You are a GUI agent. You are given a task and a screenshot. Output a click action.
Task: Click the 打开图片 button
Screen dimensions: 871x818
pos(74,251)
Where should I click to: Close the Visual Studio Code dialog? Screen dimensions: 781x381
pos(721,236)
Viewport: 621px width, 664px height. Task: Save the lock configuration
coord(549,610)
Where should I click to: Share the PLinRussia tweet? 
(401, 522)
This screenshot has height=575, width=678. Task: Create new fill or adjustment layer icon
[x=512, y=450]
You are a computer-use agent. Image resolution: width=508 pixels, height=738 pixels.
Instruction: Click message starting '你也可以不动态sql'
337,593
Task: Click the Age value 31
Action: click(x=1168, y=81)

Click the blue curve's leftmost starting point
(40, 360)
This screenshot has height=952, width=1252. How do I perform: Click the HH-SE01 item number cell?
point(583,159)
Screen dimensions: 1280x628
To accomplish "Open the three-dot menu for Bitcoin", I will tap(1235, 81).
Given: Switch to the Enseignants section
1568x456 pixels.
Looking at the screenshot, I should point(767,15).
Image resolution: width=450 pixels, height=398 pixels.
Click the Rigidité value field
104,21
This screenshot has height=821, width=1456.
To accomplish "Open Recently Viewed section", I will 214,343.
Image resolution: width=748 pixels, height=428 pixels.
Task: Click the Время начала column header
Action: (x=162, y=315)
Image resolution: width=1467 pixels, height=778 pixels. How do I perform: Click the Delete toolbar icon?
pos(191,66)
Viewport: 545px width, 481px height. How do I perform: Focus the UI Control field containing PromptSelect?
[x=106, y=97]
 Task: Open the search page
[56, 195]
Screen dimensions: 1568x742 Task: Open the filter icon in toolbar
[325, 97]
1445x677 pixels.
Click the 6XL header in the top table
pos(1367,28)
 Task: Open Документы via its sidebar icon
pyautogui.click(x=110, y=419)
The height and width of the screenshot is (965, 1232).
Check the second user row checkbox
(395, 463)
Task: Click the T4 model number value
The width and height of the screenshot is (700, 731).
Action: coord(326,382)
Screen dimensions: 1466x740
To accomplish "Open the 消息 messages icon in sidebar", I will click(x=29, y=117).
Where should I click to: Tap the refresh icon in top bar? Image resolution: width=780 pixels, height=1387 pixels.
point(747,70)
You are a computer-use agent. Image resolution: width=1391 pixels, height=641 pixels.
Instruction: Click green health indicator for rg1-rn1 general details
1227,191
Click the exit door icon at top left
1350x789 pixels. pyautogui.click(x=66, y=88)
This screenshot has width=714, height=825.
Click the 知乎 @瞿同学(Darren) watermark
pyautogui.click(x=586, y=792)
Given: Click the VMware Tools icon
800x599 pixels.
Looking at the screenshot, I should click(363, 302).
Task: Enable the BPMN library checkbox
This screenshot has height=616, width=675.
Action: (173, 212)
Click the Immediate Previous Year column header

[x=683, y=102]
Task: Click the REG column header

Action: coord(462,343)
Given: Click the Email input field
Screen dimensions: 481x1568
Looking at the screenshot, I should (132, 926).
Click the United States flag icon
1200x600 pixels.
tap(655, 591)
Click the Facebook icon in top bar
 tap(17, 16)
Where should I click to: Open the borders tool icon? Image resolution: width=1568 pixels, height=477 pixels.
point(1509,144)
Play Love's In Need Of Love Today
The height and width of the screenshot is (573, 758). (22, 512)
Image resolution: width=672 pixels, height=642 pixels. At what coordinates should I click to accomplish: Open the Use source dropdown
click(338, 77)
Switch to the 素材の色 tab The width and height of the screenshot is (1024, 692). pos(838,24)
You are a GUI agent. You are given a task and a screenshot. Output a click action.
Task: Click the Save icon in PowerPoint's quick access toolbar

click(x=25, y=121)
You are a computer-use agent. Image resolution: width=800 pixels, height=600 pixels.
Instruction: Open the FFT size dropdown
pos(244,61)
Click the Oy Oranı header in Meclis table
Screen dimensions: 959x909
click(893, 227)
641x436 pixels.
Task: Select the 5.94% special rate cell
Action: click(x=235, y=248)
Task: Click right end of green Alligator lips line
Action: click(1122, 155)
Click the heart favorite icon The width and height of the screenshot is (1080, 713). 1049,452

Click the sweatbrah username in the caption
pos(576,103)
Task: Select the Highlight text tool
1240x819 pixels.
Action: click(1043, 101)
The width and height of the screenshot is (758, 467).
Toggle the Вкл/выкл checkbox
· · · · · · ·
YOUR ASSIGNMENT>
Without altering a single word, transcribe the entries above.

THE COMPLETED TASK>
You are a GUI agent. You are given a task and a screenshot. Output a click action.
Task: Click the 打开图片 button
Screen dimensions: 871x818
pos(74,251)
Where should I click to: Close the Visual Studio Code dialog? Screen dimensions: 781x381
pos(721,236)
Viewport: 621px width, 664px height. Task: Save the lock configuration
coord(549,610)
Where should I click to: Share the PLinRussia tweet? 
(401, 522)
This screenshot has height=575, width=678. Task: Create new fill or adjustment layer icon
[x=512, y=450]
You are a computer-use agent. Image resolution: width=508 pixels, height=738 pixels.
Instruction: Click message starting '你也可以不动态sql'
337,593
Task: Click the Age value 31
Action: click(x=1168, y=81)

Click the blue curve's leftmost starting point
(40, 360)
This screenshot has height=952, width=1252. How do I perform: Click the HH-SE01 item number cell?
point(583,159)
Screen dimensions: 1280x628
To accomplish "Open the three-dot menu for Bitcoin", I will tap(1235, 81).
Given: Switch to the Enseignants section
1568x456 pixels.
Looking at the screenshot, I should point(767,15).
Image resolution: width=450 pixels, height=398 pixels.
Click the Rigidité value field
104,21
This screenshot has height=821, width=1456.
To accomplish "Open Recently Viewed section", I will 214,343.
Image resolution: width=748 pixels, height=428 pixels.
Task: Click the Время начала column header
Action: (x=162, y=315)
Image resolution: width=1467 pixels, height=778 pixels. How do I perform: Click the Delete toolbar icon?
pos(191,66)
Viewport: 545px width, 481px height. How do I perform: Focus the UI Control field containing PromptSelect?
[x=106, y=97]
 Task: Open the search page
[56, 195]
Screen dimensions: 1568x742 Task: Open the filter icon in toolbar
[325, 97]
1445x677 pixels.
Click the 6XL header in the top table
pos(1367,28)
 Task: Open Документы via its sidebar icon
pyautogui.click(x=110, y=419)
The height and width of the screenshot is (965, 1232).
Check the second user row checkbox
(395, 463)
Task: Click the T4 model number value
The width and height of the screenshot is (700, 731).
Action: coord(326,382)
Screen dimensions: 1466x740
To accomplish "Open the 消息 messages icon in sidebar", I will click(x=29, y=117).
Where should I click to: Tap the refresh icon in top bar? Image resolution: width=780 pixels, height=1387 pixels.
point(747,70)
You are a computer-use agent. Image resolution: width=1391 pixels, height=641 pixels.
Instruction: Click green health indicator for rg1-rn1 general details
1227,191
Click the exit door icon at top left
1350x789 pixels. pyautogui.click(x=66, y=88)
This screenshot has width=714, height=825.
Click the 知乎 @瞿同学(Darren) watermark
pyautogui.click(x=586, y=792)
Given: Click the VMware Tools icon
800x599 pixels.
Looking at the screenshot, I should click(363, 302).
Task: Enable the BPMN library checkbox
This screenshot has height=616, width=675.
Action: (173, 212)
Click the Immediate Previous Year column header

[x=683, y=102]
Task: Click the REG column header

Action: coord(462,343)
Given: Click the Email input field
Screen dimensions: 481x1568
Looking at the screenshot, I should (132, 926).
Click the United States flag icon
1200x600 pixels.
tap(655, 591)
Click the Facebook icon in top bar
 tap(17, 16)
Where should I click to: Open the borders tool icon? Image resolution: width=1568 pixels, height=477 pixels.
point(1509,144)
Play Love's In Need Of Love Today
The height and width of the screenshot is (573, 758). (22, 512)
Image resolution: width=672 pixels, height=642 pixels. At what coordinates should I click to accomplish: Open the Use source dropdown
click(338, 77)
Switch to the 素材の色 tab The width and height of the screenshot is (1024, 692). pos(838,24)
You are a GUI agent. You are given a task and a screenshot. Output a click action.
Task: Click the Save icon in PowerPoint's quick access toolbar

click(x=25, y=121)
You are a computer-use agent. Image resolution: width=800 pixels, height=600 pixels.
Instruction: Open the FFT size dropdown
pos(244,61)
Click the Oy Oranı header in Meclis table
Screen dimensions: 959x909
click(893, 227)
641x436 pixels.
Task: Select the 5.94% special rate cell
Action: click(x=235, y=248)
Task: Click right end of green Alligator lips line
Action: click(1122, 155)
Click the heart favorite icon The width and height of the screenshot is (1080, 713). 1049,452

Click the sweatbrah username in the caption
pos(576,103)
Task: Select the Highlight text tool
1240x819 pixels.
Action: click(1043, 101)
The width and height of the screenshot is (758, 467).
Toggle the Вкл/выкл checkbox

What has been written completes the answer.